Les bioréacteurs sont bien adaptés à l’environnement bâti de Belgrade, en Serbie. La ville est sujette à d’importants problèmes de qualité de l’air, avec un nombre élevé de PM2,5 en raison de deux centrales électriques au charbon voisines. La Serbie dans son ensemble enregistre 175 décès liés à la pollution pour 100 000 habitants, ce qui en fait le pays le moins performant d’Europe selon cette métrique. C’est aussi le 33e au monde pour avoir la pire qualité de l’air. Pour l’anecdote, les militants se plaignent d’une pollution si grave qu’elle peut être facilement détectée par la vue, l’odorat ou le goût pendant les pires périodes. Si vous étiez à Pékin durant l’hiver 2015/2016, vous en connaissez la saveur.

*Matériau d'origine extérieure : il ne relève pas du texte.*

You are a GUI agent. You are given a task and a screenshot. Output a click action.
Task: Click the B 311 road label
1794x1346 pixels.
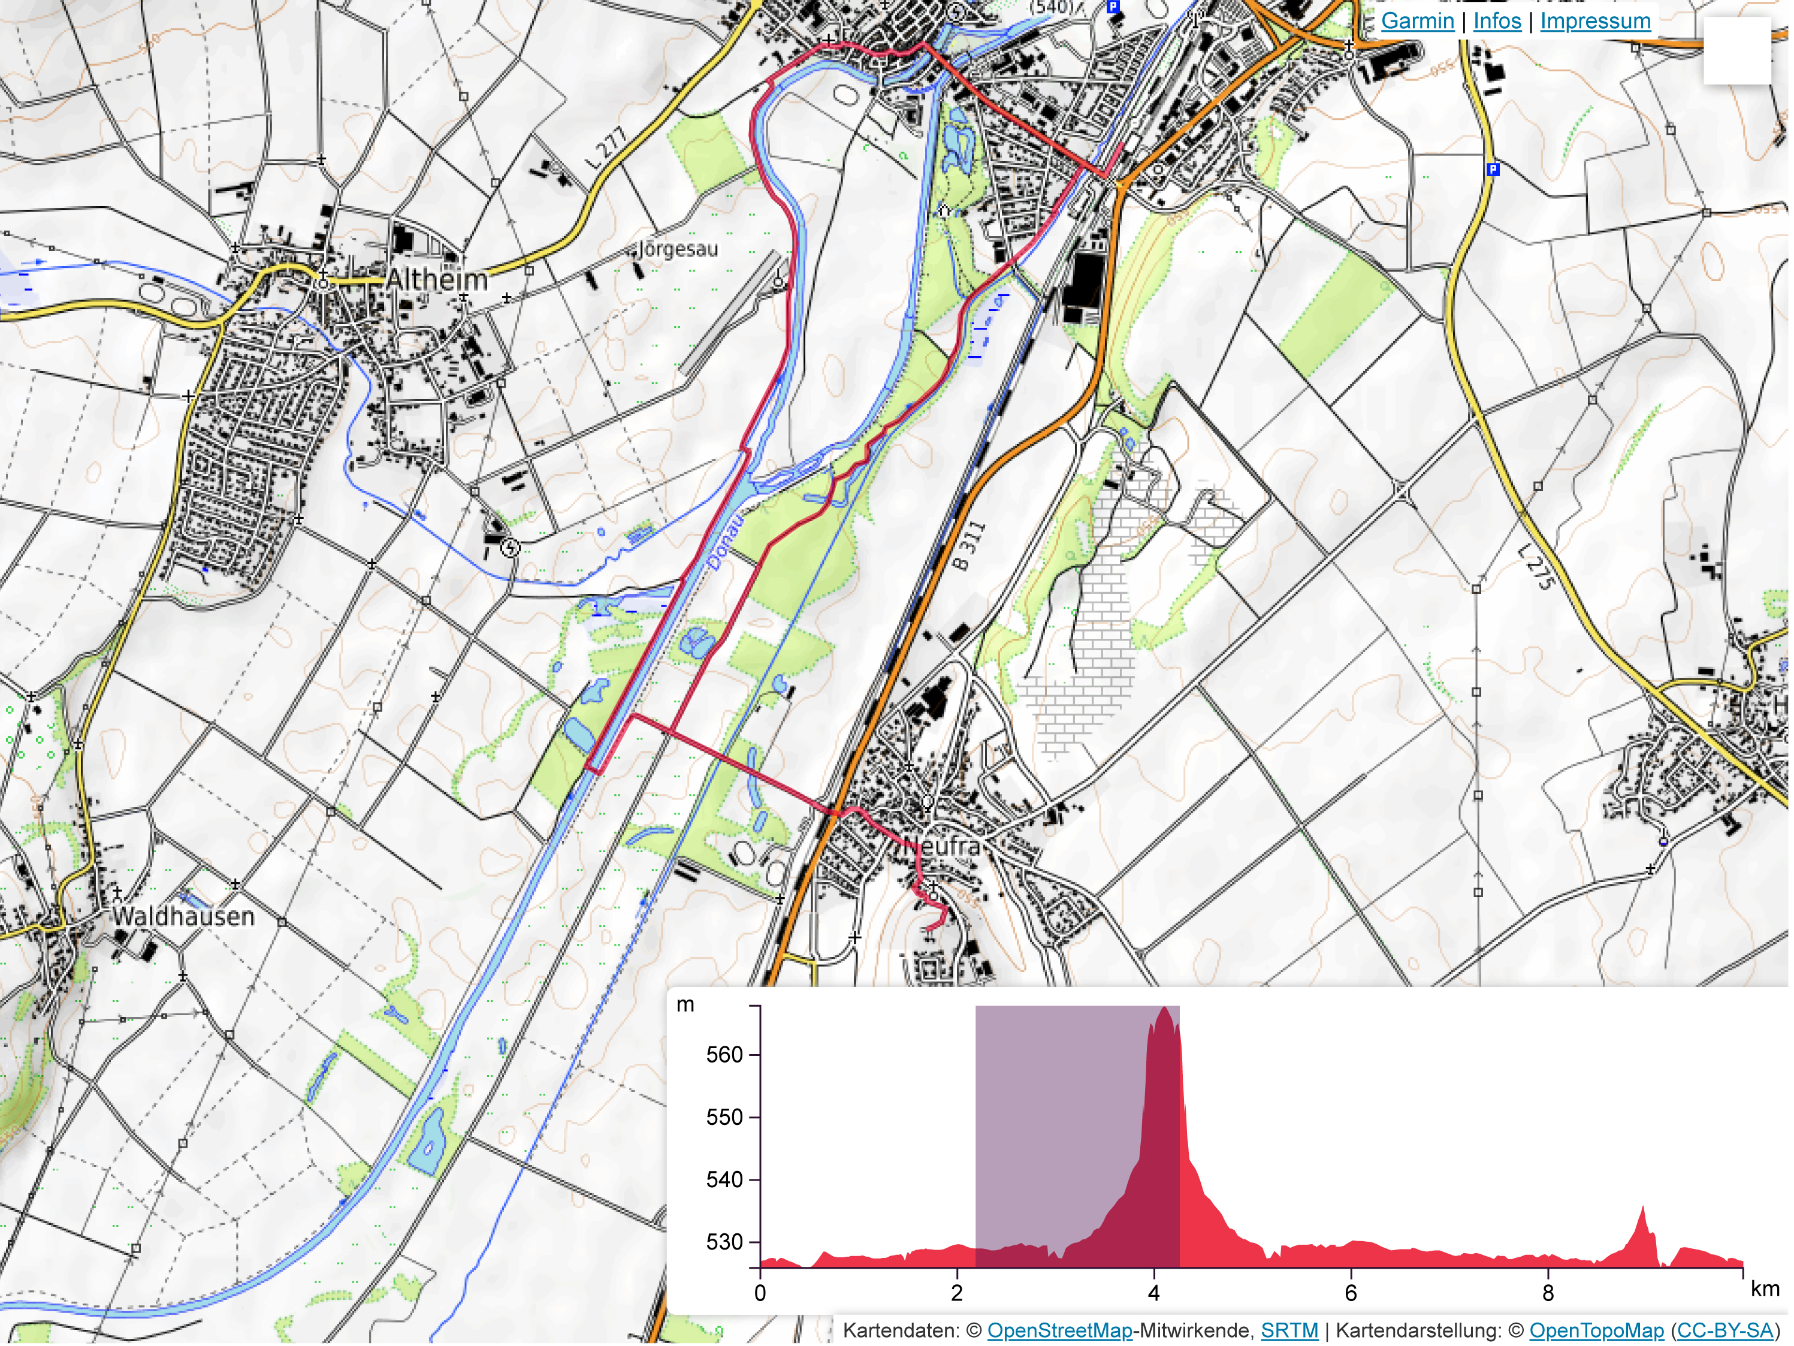pos(968,546)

Une grande partie du tumulte envers les appareils est erronée. Les bioréacteurs ne sont pas destinés à remplacer les arbres urbains par des machines effrayantes. Au lieu de cela, ils sont conçus pour s’insérer dans des espaces où faire pousser un arbre n’est pas pratique. De plus, les bioréacteurs à microalgues offrent des efficacités que les arbres et les herbes ne peuvent tout simplement pas égaler. Les microalgues peuvent être capables d’éliminer le CO2 à un rythme 10 à 50 fois plus rapide que même les arbres matures, pour démarrer. Une fois cultivées, les microalgues peuvent également être récoltées et utilisées comme engrais puissant.

Aussi précieux que puissent être des efforts comme le projet Trillion Trees, il y a quelque chose à dire sur le côté pratique de la construction de bioréacteurs compacts. Le fait qu’ils commencent à capturer des quantités utiles de dioxyde de carbone dès le premier jour n’est qu’un avantage supplémentaire en leur faveur. Alors que le monde lutte contre l’augmentation des niveaux de carbone dans l’atmosphère, attendez-vous à voir des bioréacteurs comme ceux-ci proliférer dans les villes du monde entier. Ils ne sont peut-être qu’une arme clé dans la lutte contre le changement climatique, tout en transformant nos espaces urbains en paysages urbains futuristes que la science-fiction nous avait promis.

François Zipponi
Je suis François Zipponi, éditorialiste pour le site 10-raisons.fr. J'ai commencé ma carrière de journaliste en 2004, et j'ai travaillé pour plusieurs médias français, dont le Monde et Libération. En 2016, j'ai rejoint 10-raisons.fr, un site innovant proposant des articles sous la forme « 10 raisons de... ». En tant qu'éditorialiste, je me suis engagé à fournir un contenu original et pertinent, abordant des sujets variés tels que la politique, l'économie, les sciences, l'histoire, etc. Je m'efforce de toujours traiter les sujets de façon objective et impartiale. Mes articles sont régulièrement partagés sur les réseaux sociaux et j'interviens dans des conférences et des tables rondes autour des thèmes abordés sur 10-raisons.fr.